Actions to take »
**1.** Please rewrite the Gustavo Rondón biography, everything from "He also ran" down to "without succeeding again.", replacing "Presidency" with "Governorship".
**2.** According to the Gustavo Rondón biography, in what year did he graduate as a medical surgeon?

Reading passage »
Gustavo Bernardo Rondón Fudinaga (born in Arequipa on 11 March 1958) is a Peruvian politician. He was a Congressman of the Republic for the period 2011-2016 for the Arequipa region.

== Biography ==
He was born in Arequipa on 11 March 1958.

In 1987, he graduated as a medical surgeon from the National University of San Agustín de Arequipa. He has completed postgraduate studies at the same university and in health services management at the Universidad Nacional Mayor de San Marcos.

Among other positions he has held in the public health system, he has been general director of the General Health Directorate of Arequipa (1994-1999) and Director of Comprehensive Health Care of the Regional Health Management of Arequipa (1992-2011).

In recent years he has also been president of Aprociencia and advisor to the Roundtable.

== Political career ==
In the municipal elections of 1998, he ran for the Arequipa provincial mayor's office for Vamos Vecino, however he was not elected. He tried his candidacy again in the municipal elections of 2002 for Primero Perú and in the municipal elections of 2006 for Fuerza Democrática, in both cases without success.

In the general elections of 2006, he was a candidate for the Congress of the Republic by Alliance for the Future, not being elected.

He also ran for the regional Presidency of Arequipa in the 2010 regional elections for the Arequipa Renace regional movement, without succeeding again.

Data block »
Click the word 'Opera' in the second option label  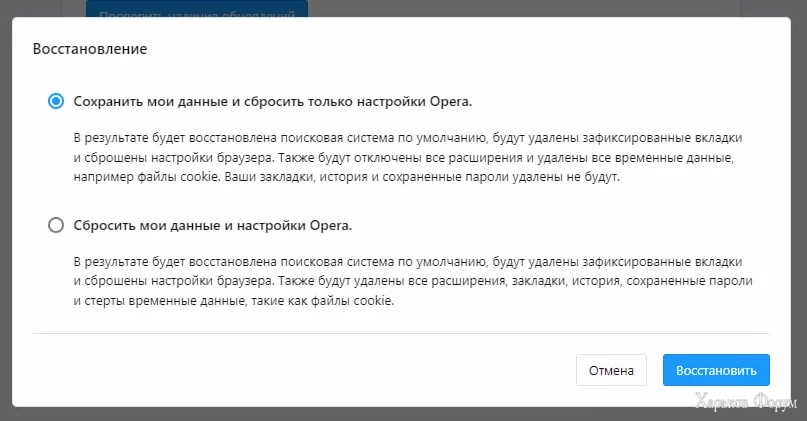pyautogui.click(x=330, y=225)
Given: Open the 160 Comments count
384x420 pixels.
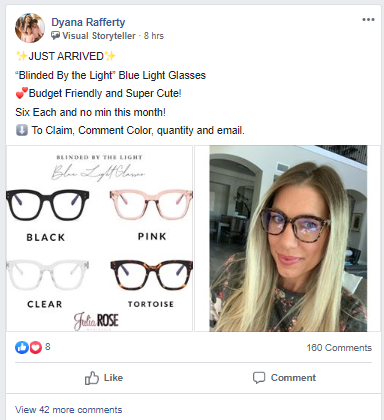Looking at the screenshot, I should 339,348.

Solution list »
**1.**
He also ran for the regional Governorship of Arequipa in the 2010 regional elections for the Arequipa Renace regional movement, without succeeding again.

**2.** 1987